» Extrait cité

################

Intervention de Dominique Natanson à la fête de LFI 02 le 25 mai 2024 à Bourg-et-Comin.
1. Ce qui se passe aujourd’hui à Gaza nous bouleverse et nous hante tous ici.
Nous assistons, impuissant, à un massacre de la population palestinienne, à des crimes de guerre sans nom, à la découverte de fosses communes, à des crimes contre l’Humanité… Nous assistons à un génocide.
2. Ce qui se passe aujourd’hui à Gaza nous bouleverse et nous hante tous ici, car nous nous heurtons au mensonge et à la répression.
Et l’indifférence négationniste de nos gouvernants, des médias mainstream, nous révolte.
Et la répression contre les manifestations et occupations du mouvement en faveur du peuple palestinien.
Et l’accusation d’antisémitisme retournée contre les antiracistes réels est une autre ignominie. D’étoiles bleues en mains rouges, toutes les manipulations ne parviendront pas faire taire un mouvement libérateur basé sur l’antiracisme et le respect du droit international.
Certaines interventions comme celle de Gabriel Attal à Sciences-Po, ressortissent d’une sorte de « complotisme d’État » inventant un antisémitisme à combattre, là où il ne se trouve pas et entretenant une confusion entre Israël et les juifs qui peut provoquer d’imbéciles réactions antisémites qui menacent toujours les Juifs comme le montre l’attentat contre la synagogue de Rouen.

################

» Données affichées

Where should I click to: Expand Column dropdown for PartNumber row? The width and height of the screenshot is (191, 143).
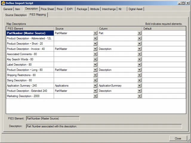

################

» Objectif 1
Dans le discours sur Gaza, énumère tout ce à quoi, selon le texte, « nous assistons ».
» Objectif 2
Reprends le discours sur Gaza juste après sa dernière phrase et poursuis-le sur quelques phrases.

» Réponse 1
- un massacre de la population palestinienne
- des crimes de guerre sans nom
- la découverte de fosses communes
- des crimes contre l'Humanité
- un génocide

» Réponse 2
3. Ce qui se passe aujourd’hui à Gaza nous bouleverse et nous hante particulièrement en tant que juifs.
Car ces crimes voudraient être commis en notre nom.
Comment devrais-je être le complice obligé d’un génocide quand une partie de ma famille a été assassinée à Auschwitz, que d’autres ont été fusillés ou se sont suicidé.
L’injonction est insupportable qui m’est parfois faite de justifier les crimes contre l’Humanité, de dénier le caractère d’être humain aux Palestiniens, d’applaudir aux exactions de l’armée israélienne qui tue massivement : « Le nombre d’enfants présumés tués en seulement quatre mois à Gaza est plus élevé que le nombre d’enfants tués en quatre ans dans l’ensemble des conflits à travers le monde » disait le patron de l’UNRWA.
4. Ce qui se passe aujourd’hui à Gaza nous bouleverse et nous hante, car nous ne pouvons identifier le judaïsme à ce massacre des innocents.
Mais le sionisme, c’est un formidable hold-up sur le judaïsme.
Pendant 20 siècles, les Juifs ont vécu dans une société juive sans armée, sans police, sans État, centrée sur l’étude de la Torah.
Le « peuple élu », c’était alors celui qui devait aller le plus loin dans le respect des Commandements de Dieu et par conséquent rendre compte à Dieu de chacune de ses fautes.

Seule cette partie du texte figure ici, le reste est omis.